— Твоя лучше скоро-скоро уходи назад, — объявила ей Хоу-Ха.

— Мисс Уэлз дома? Я хочу видеть мисс Уэлз.

Женщина говорила твердым, ровным голосом, за которым чувствовалась сильная воля, но это нисколько не повлияло на Хоу-Ха.

— Твоя лучше уходи.

— Вот передайте это Фроне Уэлз. И… это еще что? — женщина просунула колено в дверь и помешала служанке захлопнуть ее. — Оставьте дверь открытой.

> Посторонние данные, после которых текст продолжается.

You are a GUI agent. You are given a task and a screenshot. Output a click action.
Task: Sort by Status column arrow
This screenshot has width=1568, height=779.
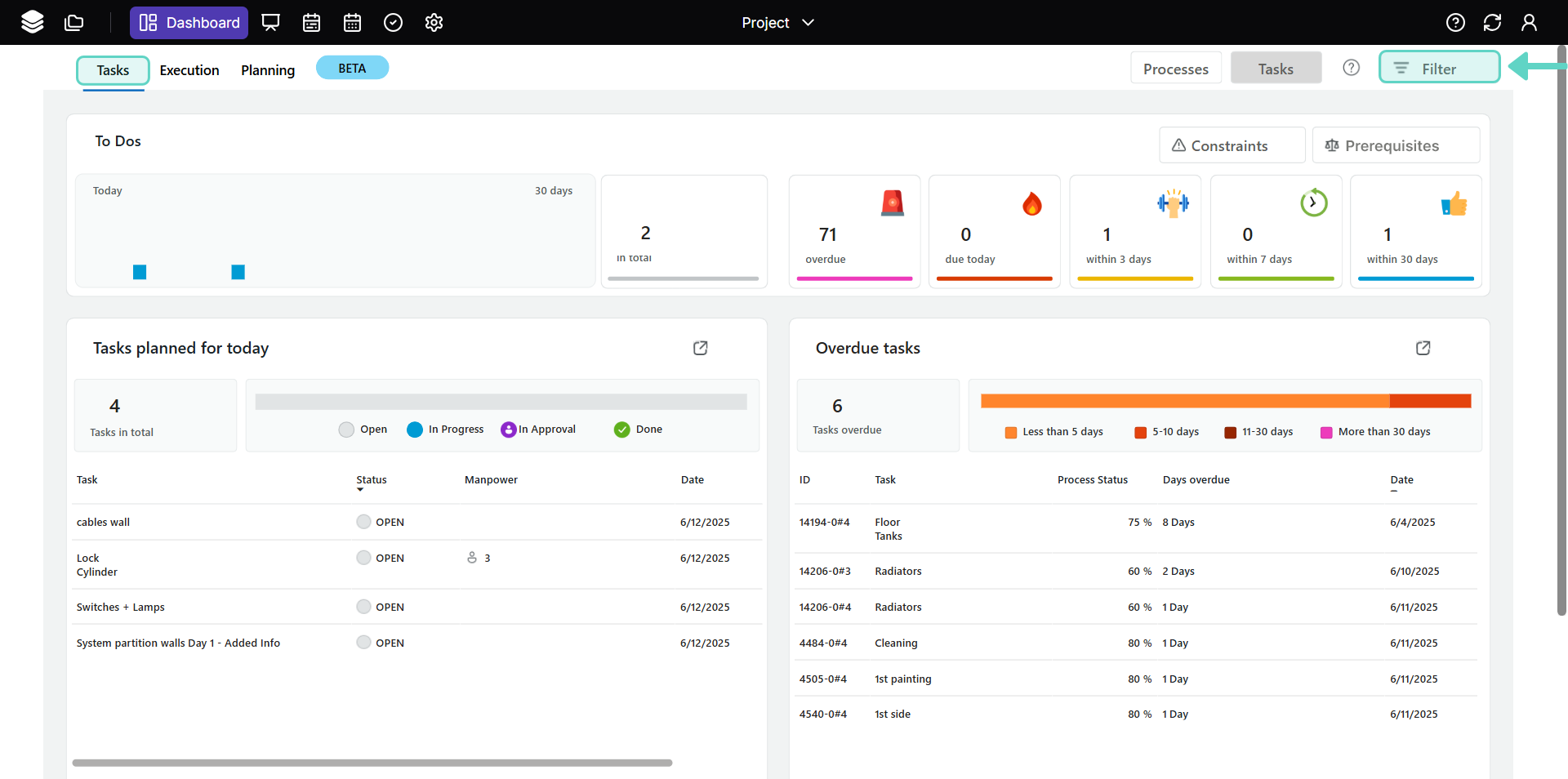pos(360,489)
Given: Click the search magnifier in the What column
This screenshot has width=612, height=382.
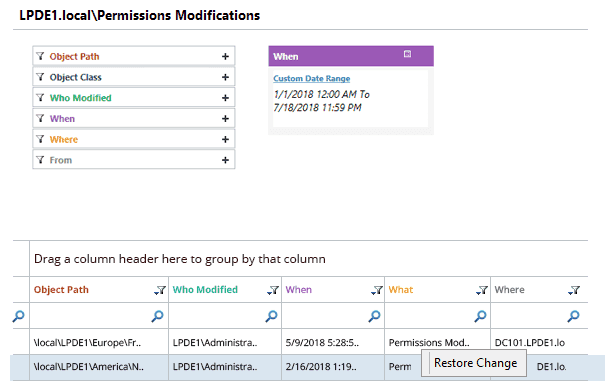Looking at the screenshot, I should click(x=480, y=316).
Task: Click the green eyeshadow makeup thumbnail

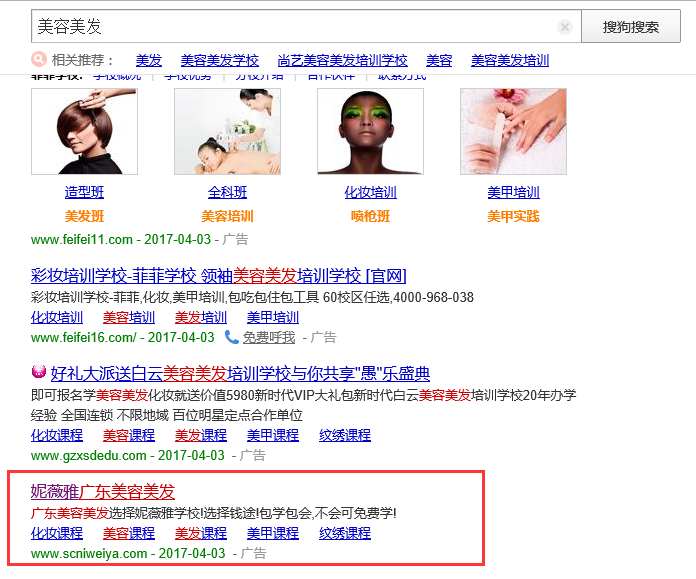Action: [370, 131]
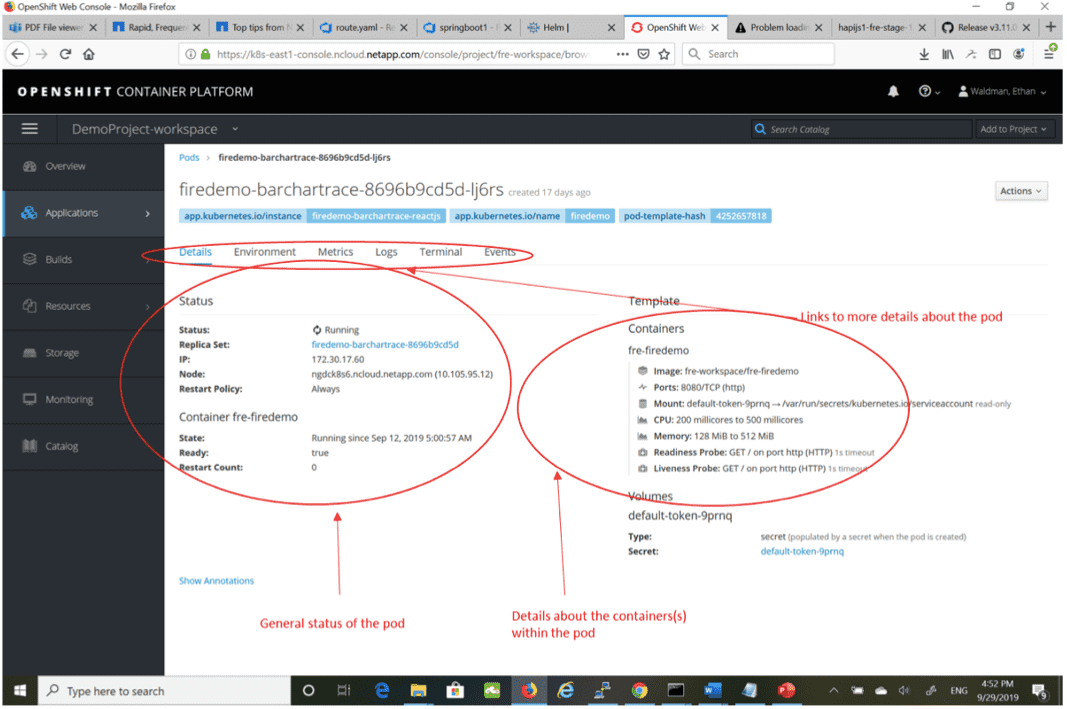
Task: Click the Catalog sidebar icon
Action: [x=29, y=446]
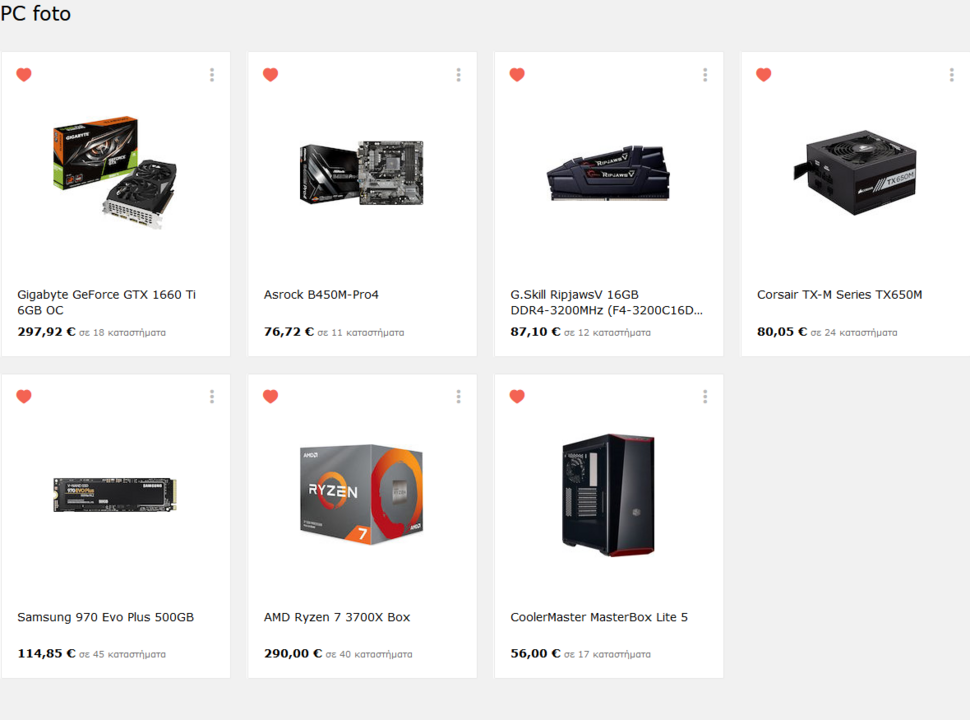Click the AMD Ryzen box product image

(x=362, y=495)
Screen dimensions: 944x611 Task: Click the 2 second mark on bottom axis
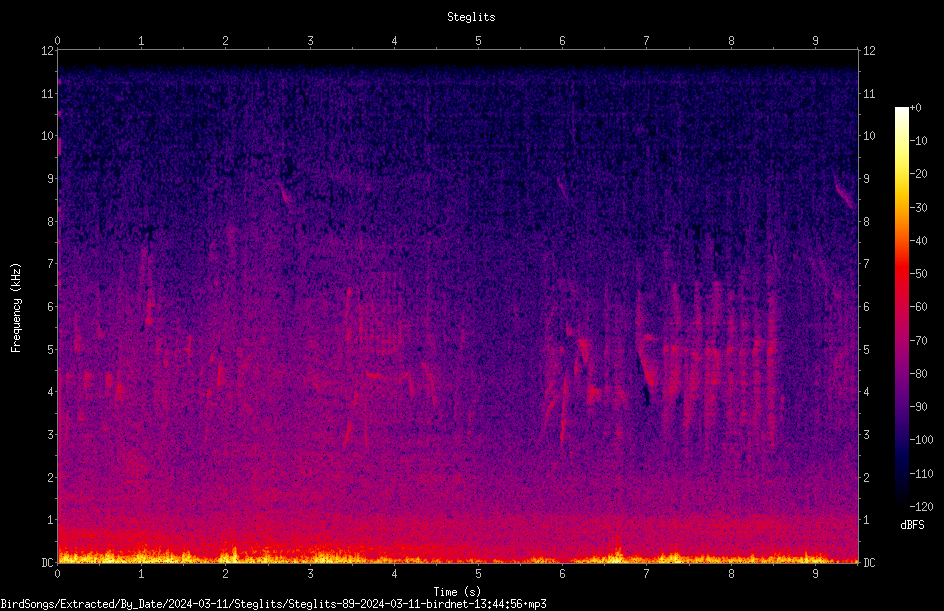(x=225, y=574)
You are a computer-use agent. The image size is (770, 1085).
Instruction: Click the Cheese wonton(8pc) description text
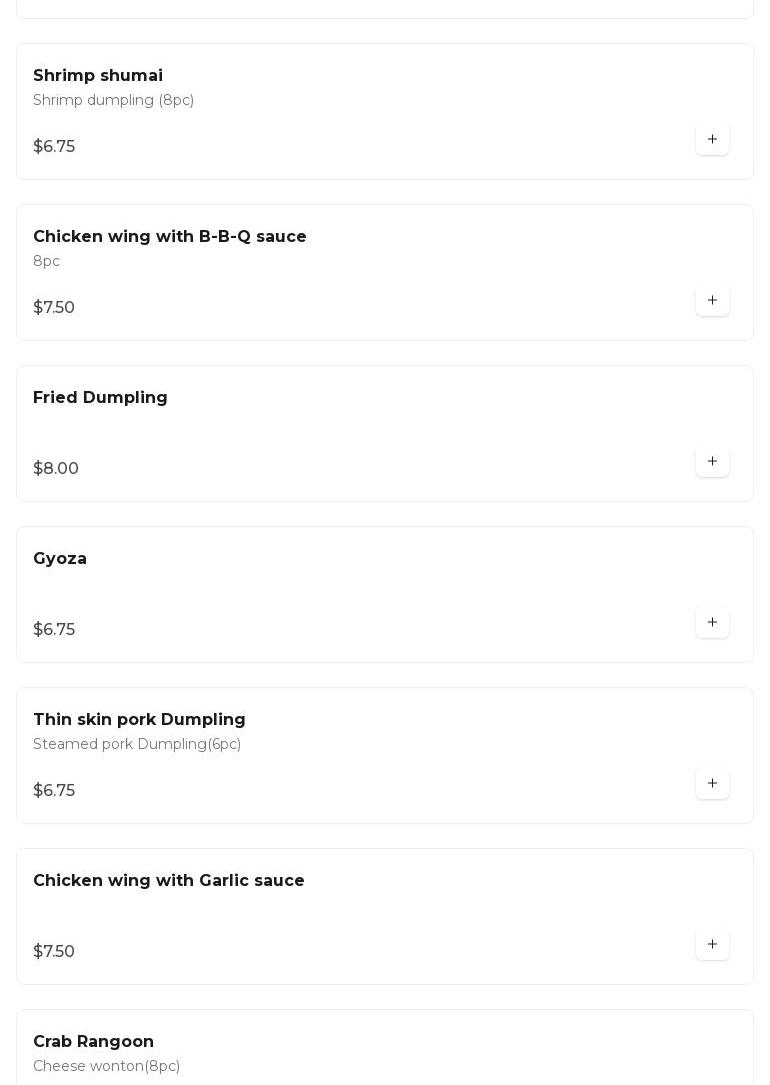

Хоу-Ха нахмурилась, но взяла записку. Она не могла стряхнуть с себя покорность, выработанную десятилетним рабским служением высшей расе.

«Могу ли я повидать вас? Люсиль». Так гласила записка.

Фрона выжидающе посмотрела на индианку.

— Она стоит за дверь, — объяснила Хоу-Ха. — Моя говорил ее: «Уходи скоро, скоро». А? Твой тоже говорил так? Она скверный. Она…

— Нет. Приведи. — Фрона быстро соображала. — Приведи ее сюда.

— Лучше…

— Ступай.

Хоу-Ха заворчала, но подчинилась приказанию, и, когда она спускалась по лестнице, в голове ее смутно и тяжело ворочались недоуменные вопросы: почему это разница в цвете кожи делает одних господами, а других слугами?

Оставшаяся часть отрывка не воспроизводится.